Skip the pictures, please, and write out exactly the lines from the opening of the data through the line containing "You are a computer-use agent.".

▼▼▼

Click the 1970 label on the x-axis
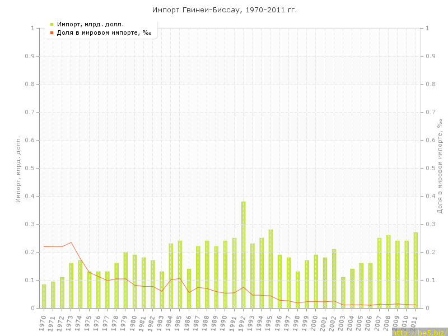The width and height of the screenshot is (448, 336). tap(43, 322)
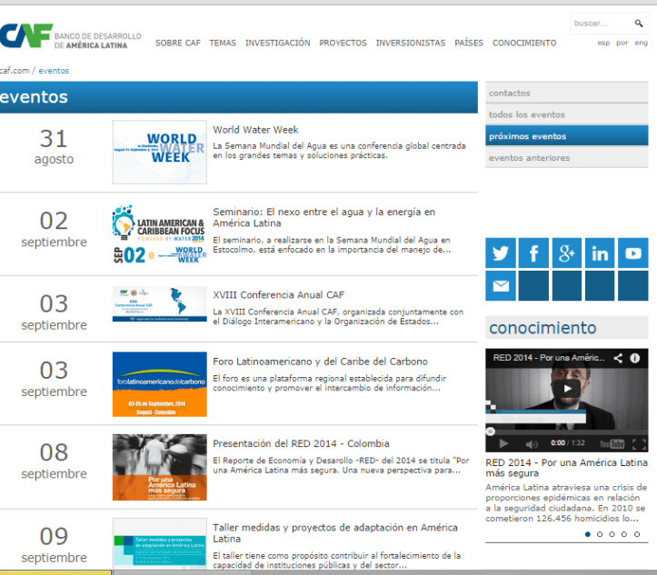The image size is (657, 575).
Task: Switch the site language to 'eng'
Action: coord(641,43)
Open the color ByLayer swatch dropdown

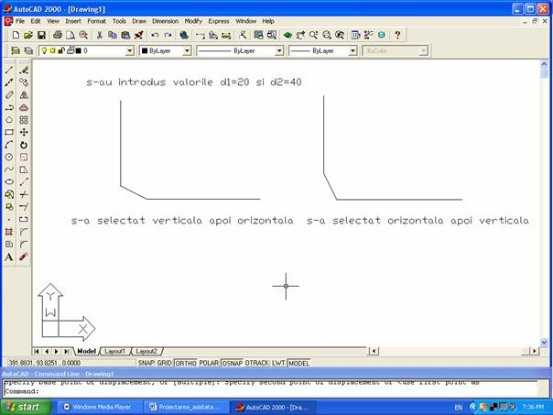(165, 51)
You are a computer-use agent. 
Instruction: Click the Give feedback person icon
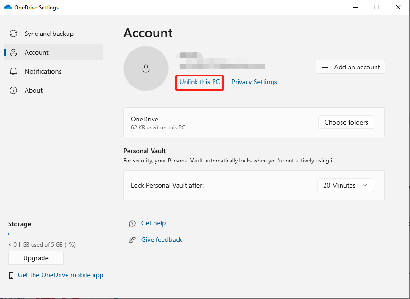click(132, 240)
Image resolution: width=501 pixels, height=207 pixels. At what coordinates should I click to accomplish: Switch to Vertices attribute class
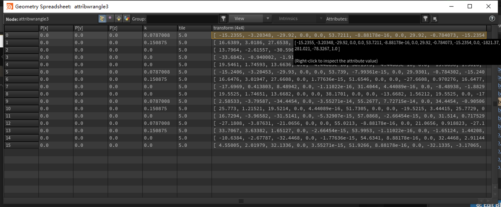pyautogui.click(x=110, y=19)
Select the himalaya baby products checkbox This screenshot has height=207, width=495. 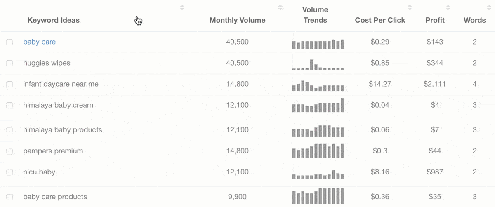click(x=9, y=130)
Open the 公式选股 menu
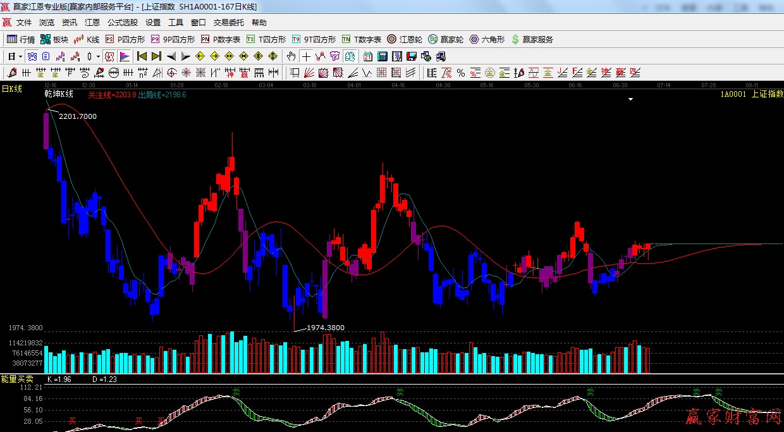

▲▲▲

=== Solution ===
Click the 1970 label on the x-axis
The width and height of the screenshot is (448, 336). tap(43, 322)
The image size is (657, 575).
Task: Switch the site language to 'eng'
Action: coord(641,43)
Open the color ByLayer swatch dropdown

(165, 51)
You are a computer-use agent. 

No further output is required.